By the time I reached this point, it seemed clear that I was writing about Beethoven and not about adagio, allegro, etc.
Could someone else perhaps give this a try, using a composer who doesn't give rise to such vexed problems? Or is Beethoven par for the course? Opus33 18:37, 5 Jun 2004 (UTC)
Anton Webern described his pieces as being two to three times longer than his meticulous metronome markings would indicate. Hyacinth 23:10, 5 Jun 2004 (UTC)
Speaking as a composer, I advise that you never, ever take meticulously precise expressive markings in a piece at face value. Interpretation is simply too slippery. I will carefully notate tempo and dynamic markings in a piece, only to find myself endlessly re-notating them as I learn it -- and then hearing in the recording that I am playing yet something else different. These subjective indications like "Allegro" are intetionally ambiguous; their ambiguity is a virtue, not a flaw. The article is right not to nail them down. !melquiades 06:58, 19 October 2006 (UTC)

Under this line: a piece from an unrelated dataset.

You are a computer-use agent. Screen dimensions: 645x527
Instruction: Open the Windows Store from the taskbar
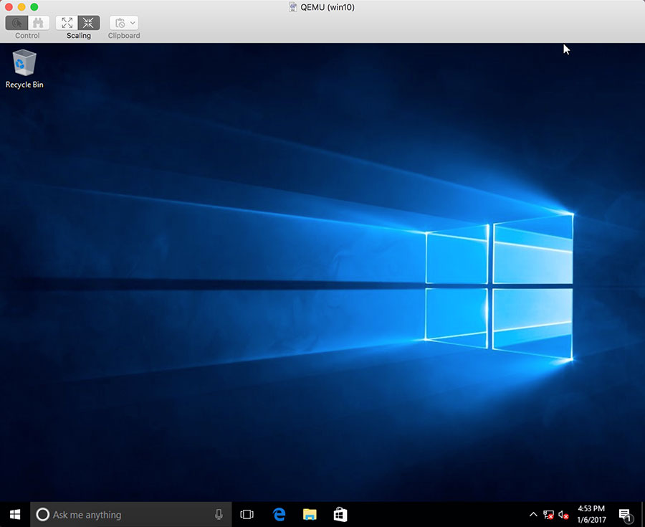click(339, 514)
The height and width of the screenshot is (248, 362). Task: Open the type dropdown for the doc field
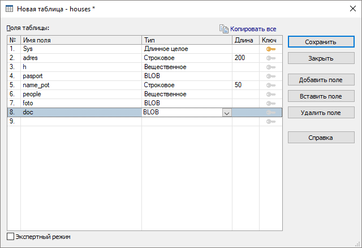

- @opus33: I think Beethoven did not use the expression 'BPM' but he meant: 'M.M.' (i.e. Mälzel's Metronome mark). Greetz, DTB (talk) 22:45, 15 December 2007 (UTC)
Re: "Anton Webern described his pieces as being two to three times longer than his meticulous metronome markings would indicate.":
As I understood this, Webern described his pieces as significantly longer in duration than they were even after hearing them. The conventional explanation has nothing to do with metronome markings. It's that Webern's music is pithy, knotty even, that his pieces had as much substance as works many times longer and Webern habitually and understandably confused substance with duration. 24.183.105.207 (talk) 08:43, 31 May 2008 (UTC)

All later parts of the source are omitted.